Cellular localization of the U-II receptor GPR14 in the left ventricle of the rat (reproduced with permission from Gong et al. (2004)). (I) GPR14-positive signals visualized with the avidin–biotin–peroxidase complex (brown signals) in the left ventricle of the rats with light microscopy. The immunoreactive signals for GPR14 protein (arrow) are localized in the left ventricle (B). (A) Negative control of the left ventricle using the nonimmune rabbit IgG instead of the primary rabbit anti-GPR14 antibodies. A and B, bar=50 μm. (II) Photomicrographs show cellular localization of the GPR14 protein with immunofluorescence double staining in the left ventricle of the rats imaged with a confocal microscope. Sections were doubled stained with the endothelial cell type marker, MRC OX43 (A1, B1, and C1, green signal, arrow) and anti-GPR14 antibodies (A2, B2, and C2, red signal, arrow head). Panels A3, B3, and C3 are the superimpositions of A1 and A2, B1 and B2, and C1 and C2, respectively, showing that the cellular localization of GPR14 protein does not colocalize with the endothelial cells.

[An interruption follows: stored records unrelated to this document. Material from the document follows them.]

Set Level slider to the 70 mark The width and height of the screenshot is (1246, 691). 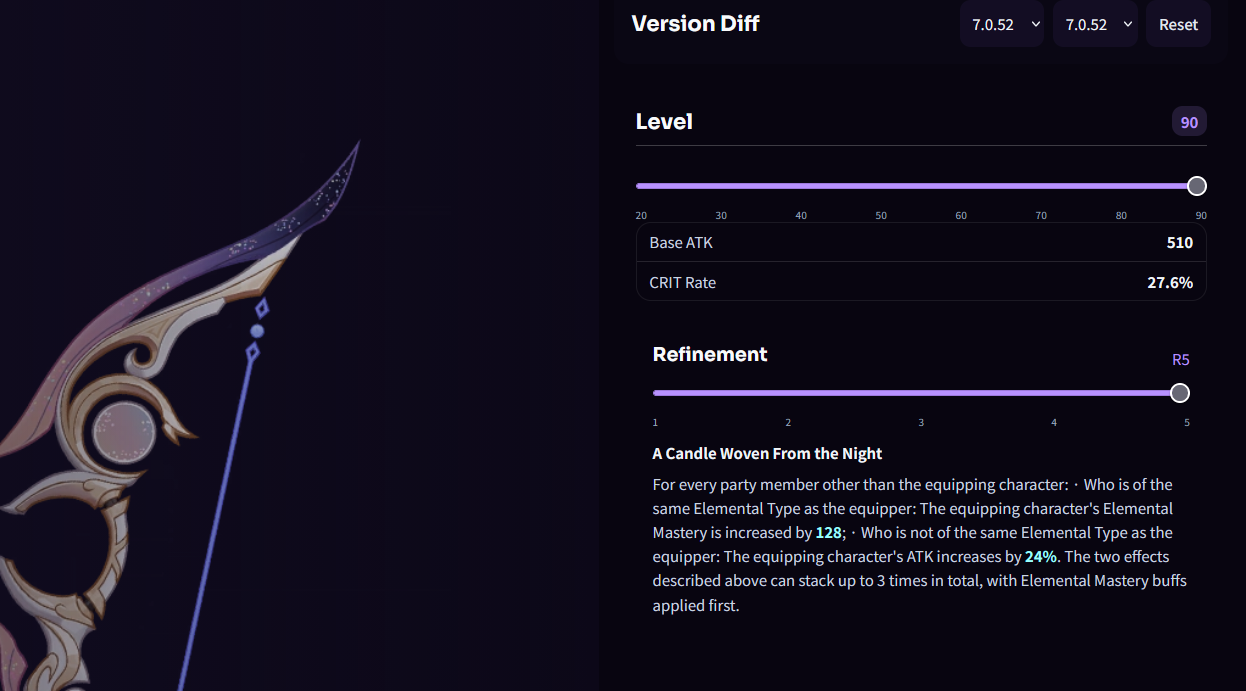coord(1041,186)
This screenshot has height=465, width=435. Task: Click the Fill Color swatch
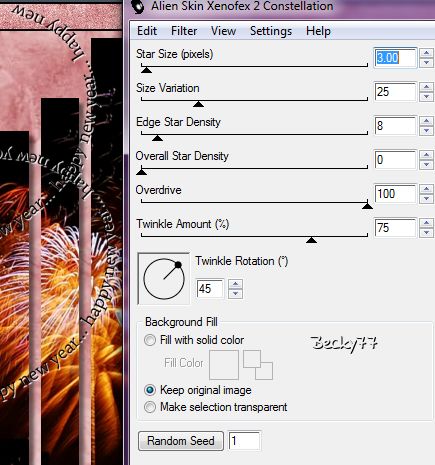(x=224, y=365)
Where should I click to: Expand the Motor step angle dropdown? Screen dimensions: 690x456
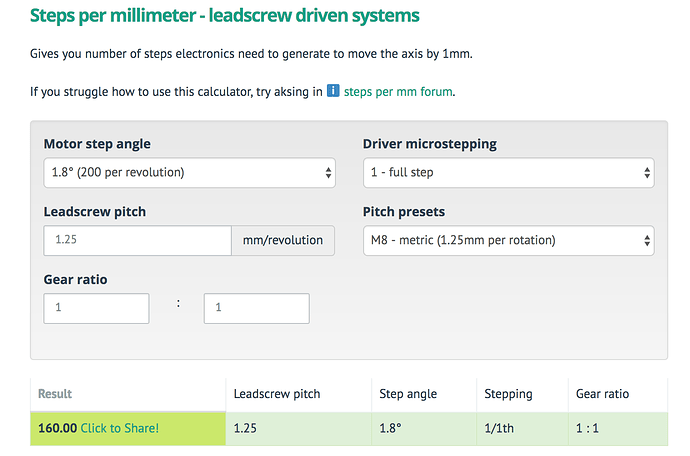coord(189,172)
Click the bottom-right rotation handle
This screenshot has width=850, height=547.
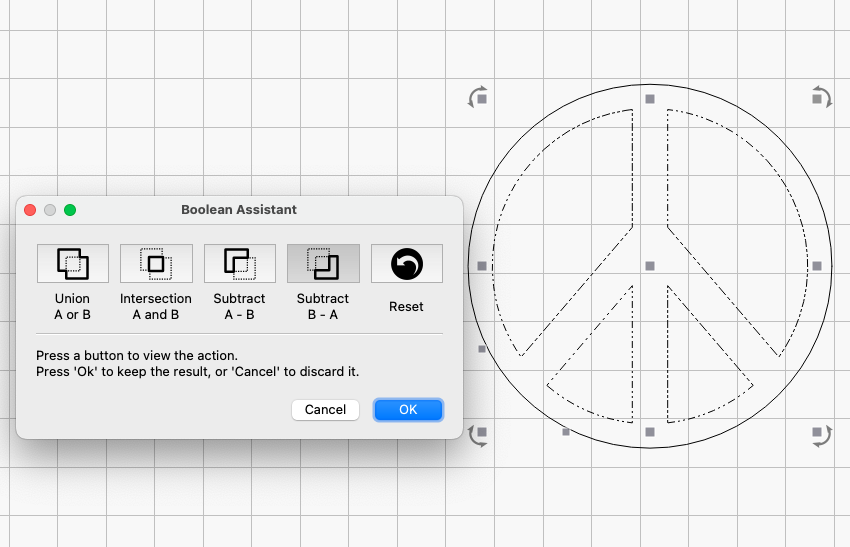pos(821,435)
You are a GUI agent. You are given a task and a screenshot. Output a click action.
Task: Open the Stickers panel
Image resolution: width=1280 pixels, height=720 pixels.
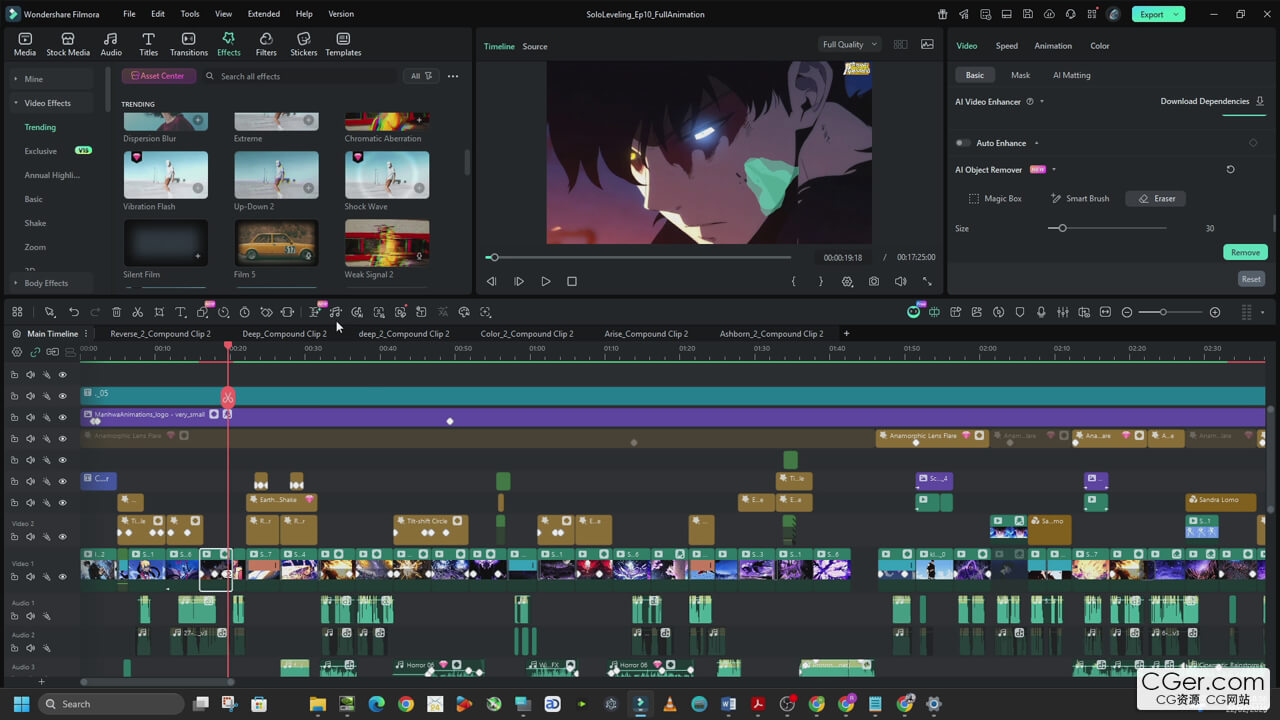(x=303, y=44)
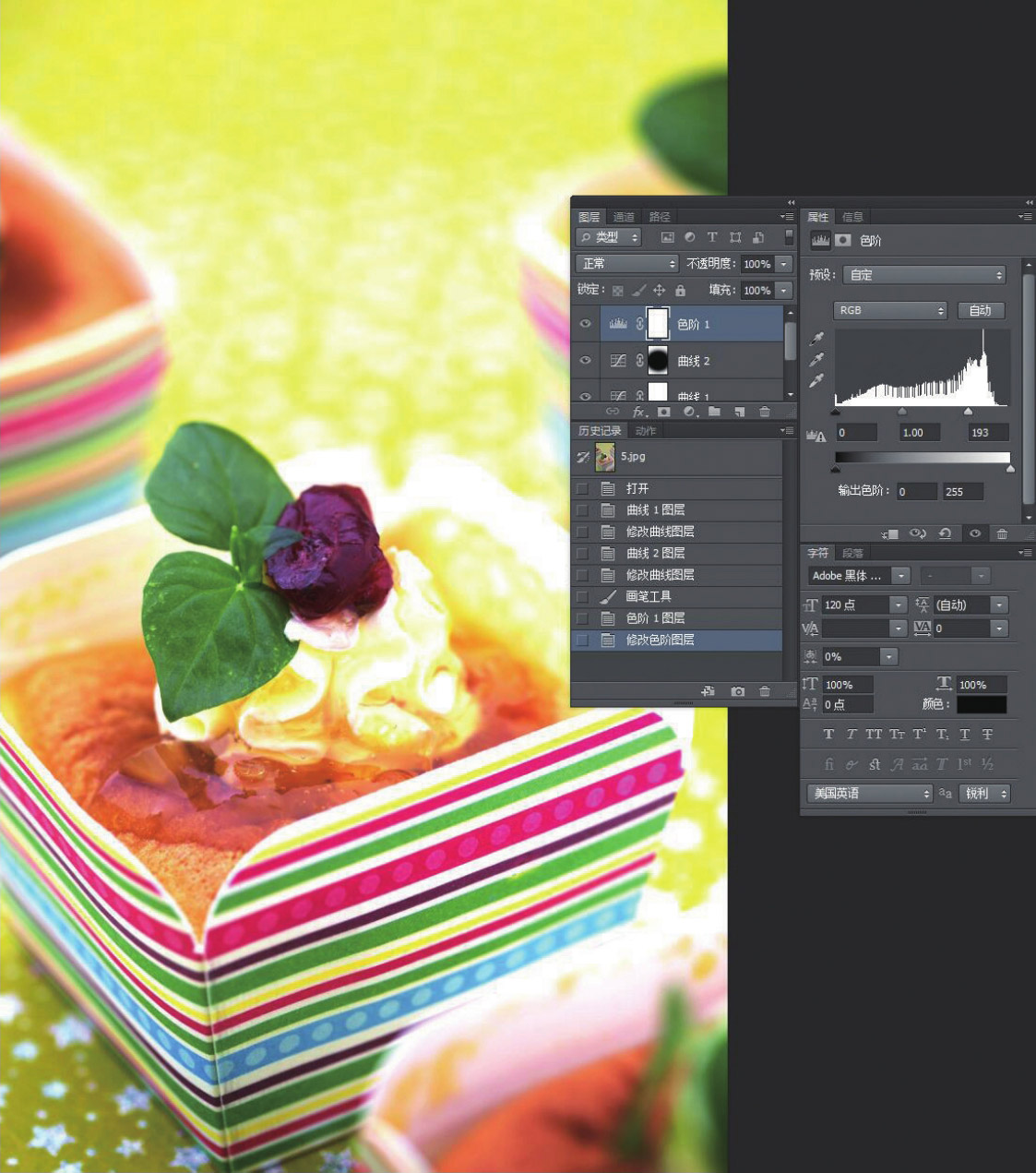
Task: Switch to the 段落 paragraph tab
Action: [x=852, y=553]
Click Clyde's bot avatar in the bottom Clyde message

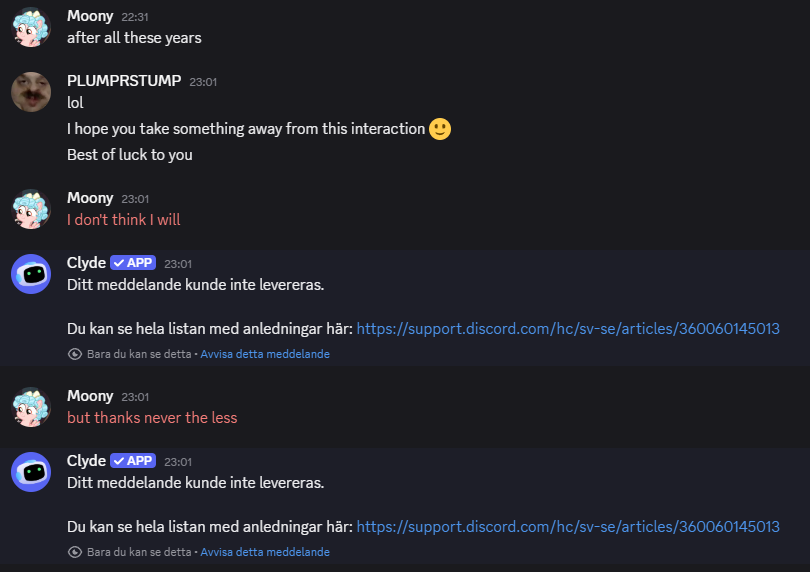tap(31, 471)
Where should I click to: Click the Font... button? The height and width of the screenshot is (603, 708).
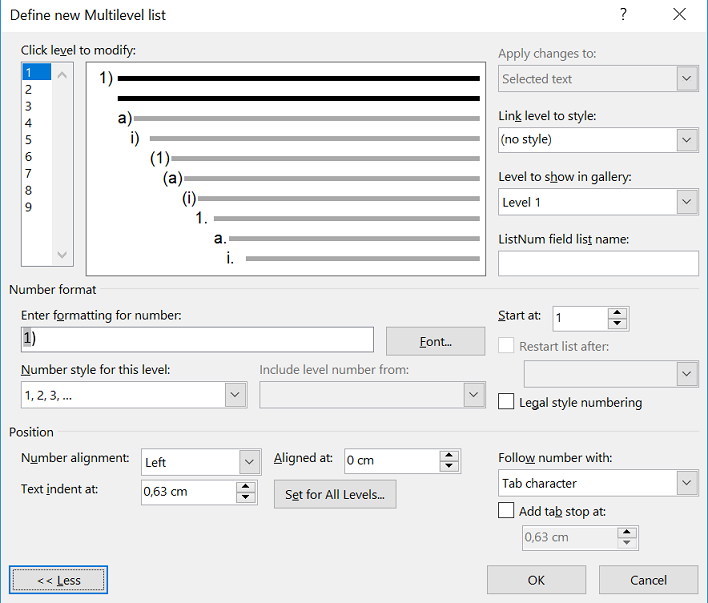pos(436,341)
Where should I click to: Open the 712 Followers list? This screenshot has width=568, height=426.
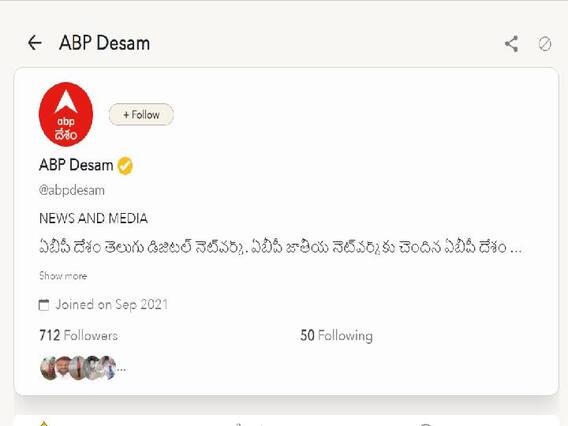point(78,335)
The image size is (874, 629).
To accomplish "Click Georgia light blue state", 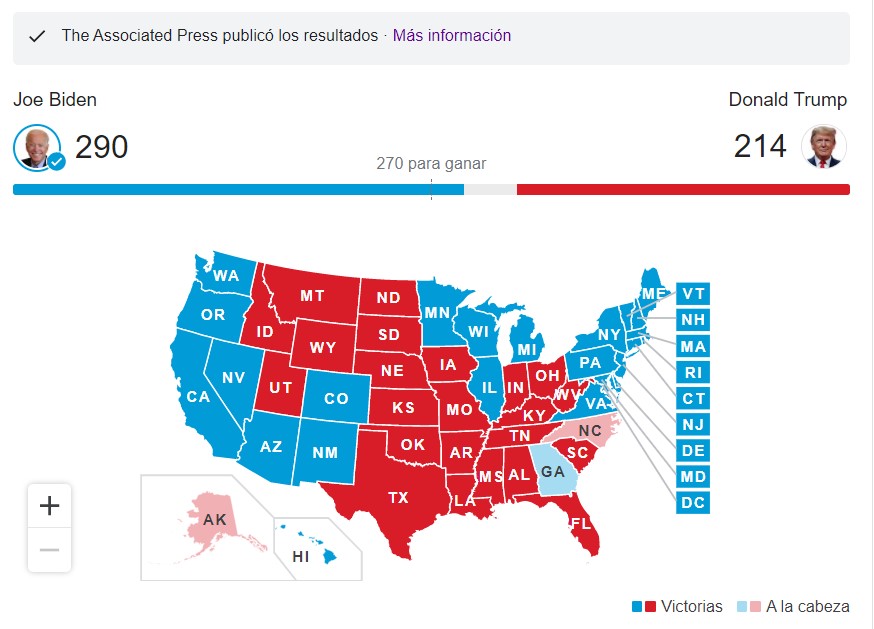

Panels A4, B4, and C4 are the phase-contrast images of panels A1–A3, B1–B3, and C1–C3, respectively. Panels A1–A4, a double-stained left ventricular section showing GPR14 protein and the capillary endothelial cells. Panels B1–B4, a double-stained left ventricular section showing GPR14 protein, the capillary endothelial cells, and a cross-sectional intramyocardial coronary artery. Panels C1–C4, a feature view of a cross-sectional intramyocardial coronary artery. As can be taken from B3–B4 and C3–C4, the GPR14 protein (red signal, arrow head) is located neither on the endothelial cells (green signal, arrow) nor on the VSMC layer (open arrow head) of the intramyocardial coronary artery. A1–A4, B1–B4, bar=40 μm; C1–C4, bar=20 μm.

Figure 2

Changes in haemodynamics in anaesthetized cynomolgus monkeys after systemic administration of U-II (reproduced with permission from Zhu et al. 2004)). Urotensin II (U-II) produces a dose-dependent cardiovascular dysfunction in anaesthetized cynomolgus monkeys. Changes of hemodynamic parameters after systemic administration of 0.03 nmol/kg (↑) and 0.3 nmol/kg (↕) U-II (n=4) are seen. Bolus i.v. applications of U-II are indicated by the arrows. Heart rate (HR) (a), mean arterial blood pressure (MBP) (b), maximum first derivative of left ventricular pressure (dp/dt_max) (c), pulmonary pressure (d), coronary blood flow (e), and carotid blood flow (f). ^*P<0.05, ^**P<0.001 relative to baseline measurement before U-II administration (n=4). Values are means and vertical bars show s.d.

Figure 3

Schematic illustration of the suggested intracellular signalling mechanisms in VSMCs and the interaction between U-II and other vasoactive molecules.U-II, urotensin II; VSMCs, vascular smooth muscle cells; PKC, protein kinase C; MLC, myosin light chain; MLCK, myosin light-chain kinase; NADPH, nicotinamide adenosine dinucleotide phosphate; ROS, reactive oxygen species; MAPK, mitogen-activated protein kinase; Akt, protein kinase B; PAI-1, plasma plasminogen activator inhibitor-1; 5-HT, serotonin; moxLDL, mildly oxidized LDL; EDHF, endothelium-derived hyperpolarizing factor; NOS, nitric oxide synthase; NO, nitric oxide.